Por que não dá para diagnosticar ansiedade apenas pelos sintomas físicos?

Falta de ar, coração acelerado, tontura, enjoo e dor no peito podem assustar bastante. Como esses sintomas também podem aparecer durante crises de ansiedade, é comum pensar imediatamente que essa é a causa. Mas sintomas físicos, sozinhos, não são suficientes para diagnosticar ansiedade.

Emili Pacheco
Psicóloga Clínica · CRP 18/8303 · 10 de setembro de 2026

“Meu coração acelerou. É ansiedade?”

Pode ser.

Mas também pode não ser.

A ansiedade pode provocar diversas manifestações físicas. Durante uma crise de pânico, por exemplo, podem aparecer palpitações, falta de ar, sensação de sufocamento, dor ou desconforto no peito, tontura, tremores, náusea e outros sintomas.

Isso acontece porque a ansiedade envolve respostas do organismo diante de uma percepção de ameaça.

O problema é quando começamos a interpretar qualquer sintoma físico automaticamente como ansiedade.

O mesmo sintoma pode ter diferentes causas

Imagine que uma mulher comece a sentir o coração acelerado.

Ela pode estar ansiosa naquele momento.

Mas palpitações também podem estar relacionadas a outras condições de saúde, medicamentos, substâncias ou alterações fisiológicas.

O mesmo acontece com sintomas como tontura, falta de ar e desconforto no peito.

Por isso, o diagnóstico precisa olhar para o conjunto da experiência e não apenas para um sintoma isolado.

A avaliação dos transtornos de ansiedade recomenda justamente investigar se os sintomas podem estar relacionados a alguma condição clínica, ao uso de medicamentos ou a substâncias.

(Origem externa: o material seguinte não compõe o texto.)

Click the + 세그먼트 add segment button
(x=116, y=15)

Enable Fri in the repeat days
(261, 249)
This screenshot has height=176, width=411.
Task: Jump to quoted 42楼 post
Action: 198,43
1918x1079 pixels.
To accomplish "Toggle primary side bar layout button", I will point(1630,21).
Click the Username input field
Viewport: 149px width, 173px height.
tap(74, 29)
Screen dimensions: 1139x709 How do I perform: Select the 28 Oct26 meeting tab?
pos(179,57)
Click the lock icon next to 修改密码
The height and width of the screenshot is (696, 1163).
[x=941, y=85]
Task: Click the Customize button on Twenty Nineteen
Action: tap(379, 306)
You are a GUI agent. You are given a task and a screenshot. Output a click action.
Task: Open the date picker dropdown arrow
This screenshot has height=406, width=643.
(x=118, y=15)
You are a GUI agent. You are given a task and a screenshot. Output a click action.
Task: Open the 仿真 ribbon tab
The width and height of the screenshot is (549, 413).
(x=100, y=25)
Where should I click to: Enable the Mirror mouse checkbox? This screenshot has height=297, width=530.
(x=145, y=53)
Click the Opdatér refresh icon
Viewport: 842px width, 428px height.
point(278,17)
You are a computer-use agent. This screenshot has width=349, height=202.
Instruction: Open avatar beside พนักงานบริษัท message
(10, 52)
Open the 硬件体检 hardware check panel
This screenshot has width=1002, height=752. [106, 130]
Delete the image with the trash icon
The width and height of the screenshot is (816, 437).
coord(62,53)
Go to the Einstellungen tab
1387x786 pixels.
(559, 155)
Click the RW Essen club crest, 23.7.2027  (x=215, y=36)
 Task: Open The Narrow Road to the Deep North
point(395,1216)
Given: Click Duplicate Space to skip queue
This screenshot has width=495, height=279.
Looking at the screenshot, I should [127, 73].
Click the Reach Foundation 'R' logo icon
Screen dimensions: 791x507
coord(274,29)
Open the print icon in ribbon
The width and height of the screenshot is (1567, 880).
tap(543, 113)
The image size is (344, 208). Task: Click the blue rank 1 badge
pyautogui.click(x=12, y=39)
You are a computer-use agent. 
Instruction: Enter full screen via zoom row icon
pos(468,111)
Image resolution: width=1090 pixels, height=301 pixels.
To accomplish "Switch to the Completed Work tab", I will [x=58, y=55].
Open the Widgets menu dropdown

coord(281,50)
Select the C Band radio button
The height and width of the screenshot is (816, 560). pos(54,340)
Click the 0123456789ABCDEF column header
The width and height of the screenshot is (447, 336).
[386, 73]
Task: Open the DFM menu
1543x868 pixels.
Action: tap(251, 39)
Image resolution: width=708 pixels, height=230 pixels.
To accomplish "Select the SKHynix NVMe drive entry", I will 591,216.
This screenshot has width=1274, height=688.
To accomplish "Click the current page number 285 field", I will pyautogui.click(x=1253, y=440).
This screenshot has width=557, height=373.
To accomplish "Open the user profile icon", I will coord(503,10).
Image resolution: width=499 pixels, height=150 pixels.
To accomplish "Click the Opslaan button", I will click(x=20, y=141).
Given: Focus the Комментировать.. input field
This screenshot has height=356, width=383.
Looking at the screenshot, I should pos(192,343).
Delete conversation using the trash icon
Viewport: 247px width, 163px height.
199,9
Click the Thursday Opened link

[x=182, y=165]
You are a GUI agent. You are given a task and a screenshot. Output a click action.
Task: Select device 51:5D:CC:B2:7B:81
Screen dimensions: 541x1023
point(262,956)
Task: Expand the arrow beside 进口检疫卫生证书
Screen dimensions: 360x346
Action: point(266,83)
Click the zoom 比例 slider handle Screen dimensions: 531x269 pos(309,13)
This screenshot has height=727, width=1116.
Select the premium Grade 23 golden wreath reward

Então como saber se é ansiedade?

É preciso olhar para o contexto.

Durante uma avaliação, podem ser investigadas perguntas como:

Quando esse sintoma aparece?

O que estava acontecendo antes?

Ele acontece apenas em determinadas situações?

Quanto tempo dura?

Com que frequência aparece?

Existem outros sintomas junto?

Isso está fazendo você evitar situações?

Existe sofrimento ou prejuízo na sua rotina?

Essas informações ajudam a compreender o que está acontecendo.

A ansiedade também pode aparecer no corpo

Isso não significa que os sintomas físicos sejam “imaginação”.

Eles são reais.

Quando uma pessoa está ansiosa, seu organismo pode entrar em estado de alerta. Isso pode produzir alterações físicas que são percebidas de maneira bastante intensa.

É justamente por isso que uma crise de ansiedade pode parecer tão assustadora.

Uma pessoa pode realmente sentir que não consegue respirar, que o coração está disparado ou que vai desmaiar.

O fato de esses sintomas terem relação com a ansiedade não significa que sejam inventados ou exagerados.

Mas atenção aos sintomas novos ou intensos

Existe um cuidado importante.

Se você apresenta um sintoma físico novo, intenso, persistente ou diferente do que costuma sentir, não é adequado simplesmente concluir que “é ansiedade”.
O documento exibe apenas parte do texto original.